From Stephen Chu’s farewell letter, as he steps down from the position of Secretary of Energy.

I want to conclude by making a few observations about the importance of the Department of Energy missions to our economic prosperity, dependency on foreign oil and climate change.

  • The United States spent roughly $430 billion dollars on foreign oil in 2012. This is a direct wealth transfer out of our country. Many billions more are spent to keep oil shipping lanes open and oil geo-politics add considerable additional burdens. Although our oil imports are projected to fall to a 25 year low next year, we still pay a heavy economic, national security and human cost for our oil addiction.
  • The average temperature of our planet is rising, with majority of the temperature increase occurring in the last thirty years. During the three decades from 1980 to 2011, the number of violent storms, floods, droughts, heat waves, wildfires, as tabulated by the reinsurance company Munich Re, has increased more than three-fold. They also estimate that the financial losses follow a trend line that has gone from $40 billion to $170 billion dollars per year. Most of those losses were not insured, and the country suffering the largest losses by far is the United States.  As the President said in his recent Inaugural Address, “some may still deny the overwhelming judgment of science, but none can avoid the devastating impact of raging fires, and crippling drought, and more powerful storms.”
  •  The overwhelming scientific consensus is that human activity has had a significant and likely dominant role in climate change. There is also increasingly compelling evidence that the weather changes we have witnessed during this thirty year time period are due to climate change.
  • Virtually all of the other OECD countries, and most developing countries including China, India, Mexico, and Brazil have accepted the judgment of climate scientists.
  • Many countries, but most notably China, realize that the development of clean energy technologies presents an incredible economic opportunity in an emerging world market. China now exceeds the U.S. in internal deployment of clean energy and in government investments to further develop the technologies.
  • While we cannot accurately predict the course of climate change in the coming decades, the risks we run if we don’t change our course are enormous. Prudent risk management does not equate uncertainty with inaction.
  • Our ability to find and extract fossil fuels continues to improve, and economically recoverable reser­voirs around the world are likely to keep pace with the rising demand for decades. As the saying goes, the Stone Age did not end because we ran out of stones; we transitioned to better solutions.
  • The same opportunity lies before us with energy efficiency and clean energy. The cost of renewable energy is rapidly becoming competitive with other sources of energy, and the Department has played a significant role in accelerating the transition to affordable, accessible and sustainable energy.
  • Ultimately we have a moral responsibility to the most innocent victims of adverse climate change. Those who will suffer the most are the people who are the most innocent: the world’s poorest citizens and those yet to be born. There is an ancient Native American saying: “We do not inherit the land from our ancestors, we borrow it from our children.” A few short decades later, we don’t want our children to ask, “What were our parents thinking? Didn’t they care about us?”
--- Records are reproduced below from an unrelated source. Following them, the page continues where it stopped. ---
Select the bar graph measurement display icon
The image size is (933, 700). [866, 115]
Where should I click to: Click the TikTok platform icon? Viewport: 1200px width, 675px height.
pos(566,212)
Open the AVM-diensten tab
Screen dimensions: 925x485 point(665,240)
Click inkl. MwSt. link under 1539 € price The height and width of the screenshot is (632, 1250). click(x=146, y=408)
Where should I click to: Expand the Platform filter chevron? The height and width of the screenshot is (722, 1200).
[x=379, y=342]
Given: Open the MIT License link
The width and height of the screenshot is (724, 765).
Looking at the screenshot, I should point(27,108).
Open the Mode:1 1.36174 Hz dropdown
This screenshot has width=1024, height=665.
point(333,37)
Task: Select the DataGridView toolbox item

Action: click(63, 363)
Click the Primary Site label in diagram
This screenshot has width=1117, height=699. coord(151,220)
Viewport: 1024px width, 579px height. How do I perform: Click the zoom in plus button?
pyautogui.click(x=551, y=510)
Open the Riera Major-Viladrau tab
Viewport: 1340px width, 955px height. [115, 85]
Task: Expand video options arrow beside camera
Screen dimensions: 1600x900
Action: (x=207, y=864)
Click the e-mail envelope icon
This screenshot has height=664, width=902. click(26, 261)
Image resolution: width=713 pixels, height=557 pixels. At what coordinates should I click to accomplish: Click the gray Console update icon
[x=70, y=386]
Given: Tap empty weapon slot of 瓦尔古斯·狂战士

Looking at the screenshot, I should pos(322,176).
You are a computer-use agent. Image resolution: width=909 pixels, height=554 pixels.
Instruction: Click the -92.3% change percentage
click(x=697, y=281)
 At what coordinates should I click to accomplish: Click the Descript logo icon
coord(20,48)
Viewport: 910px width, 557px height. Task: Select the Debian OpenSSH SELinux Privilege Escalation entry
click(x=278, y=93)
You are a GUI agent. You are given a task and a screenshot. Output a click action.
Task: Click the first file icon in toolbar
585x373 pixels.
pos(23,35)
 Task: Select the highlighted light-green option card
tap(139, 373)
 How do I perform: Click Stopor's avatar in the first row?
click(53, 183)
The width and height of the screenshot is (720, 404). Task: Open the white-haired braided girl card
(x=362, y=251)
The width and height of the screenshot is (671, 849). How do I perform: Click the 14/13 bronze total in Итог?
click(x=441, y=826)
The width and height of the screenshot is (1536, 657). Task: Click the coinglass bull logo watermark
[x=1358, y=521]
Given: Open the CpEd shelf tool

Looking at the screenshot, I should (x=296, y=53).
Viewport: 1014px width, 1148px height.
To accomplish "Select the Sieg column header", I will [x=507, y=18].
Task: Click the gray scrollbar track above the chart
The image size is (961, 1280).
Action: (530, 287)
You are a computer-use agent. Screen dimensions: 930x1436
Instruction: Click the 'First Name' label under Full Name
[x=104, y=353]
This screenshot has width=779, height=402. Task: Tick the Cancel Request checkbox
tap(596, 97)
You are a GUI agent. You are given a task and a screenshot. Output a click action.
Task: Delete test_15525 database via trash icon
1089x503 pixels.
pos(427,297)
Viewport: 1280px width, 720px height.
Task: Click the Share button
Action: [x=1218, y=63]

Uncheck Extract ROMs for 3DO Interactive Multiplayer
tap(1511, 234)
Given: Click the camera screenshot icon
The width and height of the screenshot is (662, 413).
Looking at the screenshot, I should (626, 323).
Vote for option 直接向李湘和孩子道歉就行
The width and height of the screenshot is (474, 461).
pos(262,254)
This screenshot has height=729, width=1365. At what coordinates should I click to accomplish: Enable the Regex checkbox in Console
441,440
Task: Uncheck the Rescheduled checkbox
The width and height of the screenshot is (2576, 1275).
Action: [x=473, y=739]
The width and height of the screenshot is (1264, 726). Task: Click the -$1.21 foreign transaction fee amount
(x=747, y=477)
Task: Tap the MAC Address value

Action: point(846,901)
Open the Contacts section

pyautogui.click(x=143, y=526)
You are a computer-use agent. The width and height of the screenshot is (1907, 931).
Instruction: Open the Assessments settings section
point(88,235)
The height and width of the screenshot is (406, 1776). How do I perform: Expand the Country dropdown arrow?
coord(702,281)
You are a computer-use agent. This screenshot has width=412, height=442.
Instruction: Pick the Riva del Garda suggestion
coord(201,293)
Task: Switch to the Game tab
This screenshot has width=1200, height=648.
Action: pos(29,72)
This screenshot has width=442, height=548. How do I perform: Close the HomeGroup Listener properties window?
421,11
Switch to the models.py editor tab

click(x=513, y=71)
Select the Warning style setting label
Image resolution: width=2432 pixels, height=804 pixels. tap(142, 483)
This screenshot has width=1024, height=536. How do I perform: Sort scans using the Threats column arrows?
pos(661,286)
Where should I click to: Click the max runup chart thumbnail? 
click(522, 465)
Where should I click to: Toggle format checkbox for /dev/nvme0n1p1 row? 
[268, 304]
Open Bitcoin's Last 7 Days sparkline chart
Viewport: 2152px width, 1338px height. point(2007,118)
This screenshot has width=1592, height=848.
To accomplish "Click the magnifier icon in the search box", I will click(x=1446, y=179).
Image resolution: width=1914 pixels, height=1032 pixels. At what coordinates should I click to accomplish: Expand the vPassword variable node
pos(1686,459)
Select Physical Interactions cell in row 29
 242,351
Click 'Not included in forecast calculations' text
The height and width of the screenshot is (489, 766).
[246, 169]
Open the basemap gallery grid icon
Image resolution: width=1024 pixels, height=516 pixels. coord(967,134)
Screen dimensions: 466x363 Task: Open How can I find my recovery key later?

22 thoughts on ““..we don’t want our children to ask, “What were our parents thinking? Didn’t they care about us?” Stephen Chu’s Farewell”


  1. My Dad was of my age 35 years ago, 1978. What would I blame the people of 1978 for? Of course, nothing. They had no idea. They didn’t care about Iran or Afghanistan, knew nothing of internet and mobile phones, were confused about global warming or cooling, never heard of Reaganomics, etc etc.

    I say, leave the children alone. Nevermind intergenerational justice’s slippery slope towards outlawing all forms of abortion.


    1. Which is why retrospective criticism of, say, Margaret Thatcher is almost entirely unheard of in the UK.

      Oh wait :/


    2. “What would I blame the people of 1978 for? Of course, nothing. They had no idea.”

      And that is the difference. We know (and have know for a while now) that our pig-headed obsession with fossil fuels is threatening the stability of our climate and the well-being of our society. Having that knowledge, we have a responsibility to act.


    3. Omnologos posting is a welcome sight, after the storm of characters this blog has seen recently. Thumbs up to you sir, even if I can’t figure out what the heck you are saying half the time.


  2. ‘I say, leave the children alone.’

    The irony and dishonesty of this statement. – We are guilty of child abuse on a global and trans-generational scale. Degrading ecosystems world-wide and perturbing the climate are neither wise, nor are they beneficial to anybody.

    We do not inherit the Earth from our ancestors, we borrow it from our children.


    1. Unsurprisingly you find refuge in rhetorical ineptitude. It’s exactly because we know we don’t know about the world of our children that we better leave them alone. Imagine discussing WiFi with the Victorians?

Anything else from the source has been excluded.